This case of pancreatic cancer with a moderate-sized cyst developing into an extrapancreatic growth is extremely rare and has not previously been reported. In pancreatic ductal carcinoma, retention cysts may occur secondary to intraluminal obstruction of the pancreatic ducts. Nitta et al. [1] described a series of cystic pancreatic ductal adenocarcinomas that had distinctive morphologic and immunohistochemical features. In that report, the maximal cyst diameter was 2.0 cm or more in all patients (range, 2.0–5.0 cm; mean, 3.7 cm). The average tumor size including the multiple large cystic structures was 6.0 cm (range, 4.0–8.0 cm) [1]. Cystic tumors of the pancreas occur with less frequency than solid lesions, and are often detected incidentally, as many of these lesions are small and asymptomatic [2]. Cystic lesions of the pancreas can be classified into three groups: pseudocysts, pancreatic cystic tumors, and true cysts. Pseudocysts occur following acute pancreatitis or acute exacerbation of chronic pancreatitis; pancreatic carcinoma; and abdominal trauma. Pancreatic cystic tumors consist of three types: serous tumors, mucinous tumors, and solid pseudopapillary tumors. For pancreatic cysts, the aim of imaging is to differentiate cystic tumors from tumor-like lesions, to further characterize the cystic tumors, and to distinguish benign tumors (which do not usually require surgical excision) from borderline or malignant tumors that must be resected whenever possible [3-7].
Kosmahl et al. [8] reported that a considerable number of pancreatic ductal adenocarcinomas and their variants display cystic features and must therefore be considered in the differential diagnosis of cystic neoplasms of the pancreas. Moreover, not all of the cystic structures they observed were neoplastic in nature. They may also represent nonneoplastic changes, such as retention cysts and inflammatory pseudocysts. Other report showed that most of the cystic pancreatic ductal adenocarcinomas reported in the literature were poorly differentiated tumors with pseudocystic changes [9-11]. In our case, the content of the cyst was nonmalignant and the cyst was a simple pseudocyst. We could not determine the histological cancer type because we could not obtain an adequate sample from the pancreatic cancer.
In our case, the patient had no history of pancreatitis. Of course, we suspected pancreatic ductal carcinoma with presence of a pancreatic cyst, but there was neither a mass lesion nor a low-density area suggestive of pancreatic cancer. We did not immediately suspect pancreatic cancer at first, as the development of a moderate-sized cyst with extrapancreatic growth is extremely rare and the levels of known tumor markers were not elevated. Therefore, we initially suspected that a massive benign cyst (MCN, SCN, or IPMN) resulted in stenosis of the main pancreatic duct. We were unable to reach a definitive diagnosis prior to the operation. We planned a pancreaticoduodenectomy to reach a definitive diagnosis; however, we could not remove the tumor because of significant invasion of the surrounding tissue. The fluid content of the cyst was serous and aspiration cytology from the pancreatic cyst was deemed to be Class III (no malignancy), but the surrounding white connective tissue samples were found to be positive for pancreatic adenocarcinoma on pathological examination during surgery. In this case, the content of the cyst was not malignant and the cyst was a simple pseudocyst. We repeated imaging (CT, MRI, endoscopic ultrasound, etc.) once more after the operation, and there were no mass lesions or low-density area suggestive of pancreatic cancer. In retrospect, we think that the slight pancreatic duct dilation was the only finding suggestive of pancreatic cancer.

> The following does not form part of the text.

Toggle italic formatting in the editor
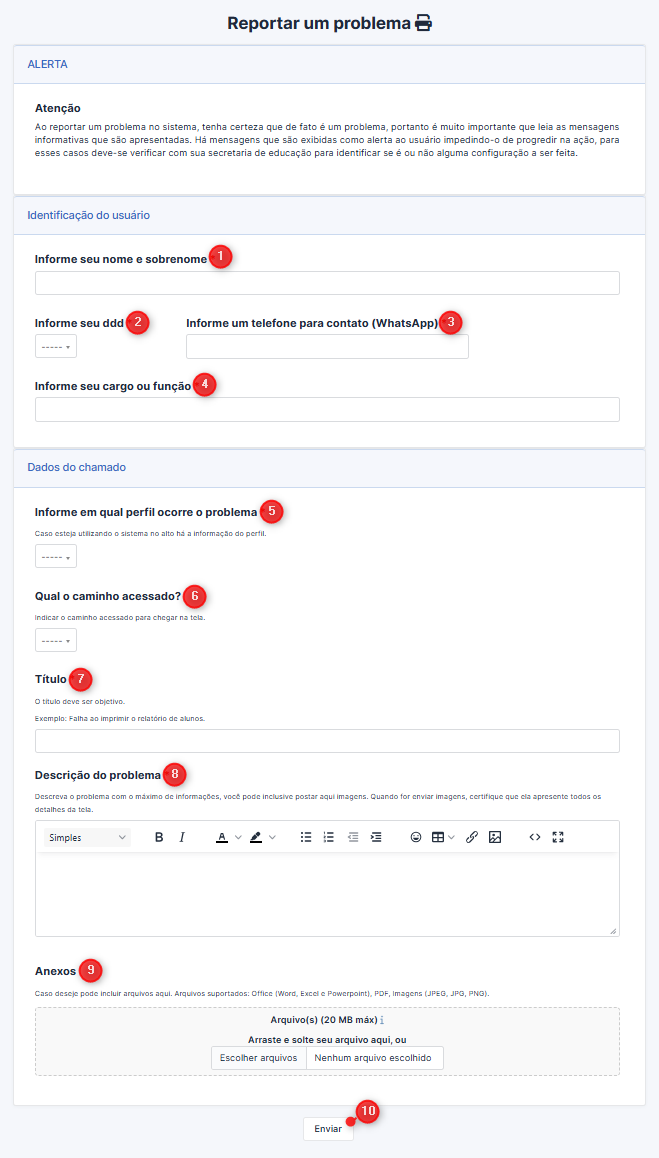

If a pancreatic cyst is found in patients who have normal tumor marker levels and no history of pancreatitis, we should always consider the possibility of pancreatic cancer. Slight pancreatic duct dilation may be a diagnostic clue in these cases. In the end, we could not resect the tumor because it was too advanced. However, regardless of whether the tumor is resectable, we need to identify these cases because they strongly influence disease prognosis.
In the present case, we could not conduct an in-depth pathological examination for pancreatic cancer because we could not obtain an adequate sample from the pancreatic cancer. However, we had the impression that this tumor was more invasive than the usual invasive ductal carcinoma.
Despite the development and widespread use of imaging techniques, it remains difficult to preoperatively establish an accurate diagnosis of pancreatic cancer that is accompanied by moderate-sized pancreatic cystic lesions. An accurate diagnosis requires careful consideration of the complete medical history of the patient in addition to the appropriate use of imaging and endoscopic approaches. It is important to carefully observe changes of the pancreatic parenchyma around massive cysts, regardless of their size. If a pancreatic cyst with slight pancreatic duct dilation is found in patients who have normal tumor marker levels or no history of pancreatitis and changes of the pancreatic parenchyma that are suggestive of pancreatic cancer are not observed, we should always consider the possibility of pancreatic cancer. Slight pancreatic duct dilation may be a diagnostic clue in these cases.